How to Write Songs
Be creative and use emotion when song writing!
How to write songs: Writing songs and song lyrics is a lot easier if you focus on something you are interested in and passionate about. Think of relating your lyrics to what’s happening in your life or how you’re feeling about a certain situation.
One way is to perhaps channel your emotions into a chosen topic that is really close or important to you. You will find the whole process a lot easier.
Get creative with song writing
Song writing is something anyone can achieve if they put their mind to it, but it’s important to understand writing song lyrics takes a lot of discipline and dedication. Writing song lyrics is a very personal process, everyone will have a different style and approach.
- Use bad, funny, ironic and/or life experiences to your advantage! These are the type of songs fans can relate to. Many popular songs are about heartbreak and failed relationships like Adele.

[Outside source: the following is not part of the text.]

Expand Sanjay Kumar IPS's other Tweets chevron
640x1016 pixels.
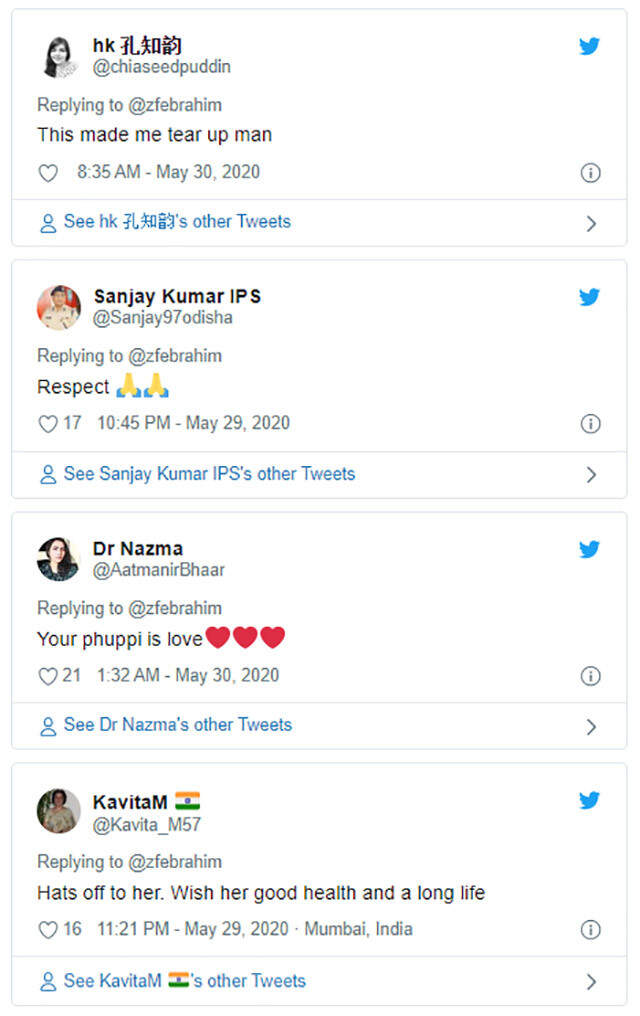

- If you’re stuck wording your idea, jot down notes of what you’re trying to get across. Come back to it later with a fresh mind!
- Don’t waste time on a small part of your song. If the words aren’t coming naturally then they probably aren’t right for the song.
- For some people writing song lyrics can be daunting, so try writing with someone else. Sometimes song writing works better if there’s someone else you bounce ideas around with! See song writing tips getting started.
- If you convey emotion in the song. People are far more likely to relate to it if it’s an emotionally motivated song.
- If you are writing a fun song, to make sure it is engaging, use a strong hook, as listeners will inevitably have the song stuck in their head for some time after.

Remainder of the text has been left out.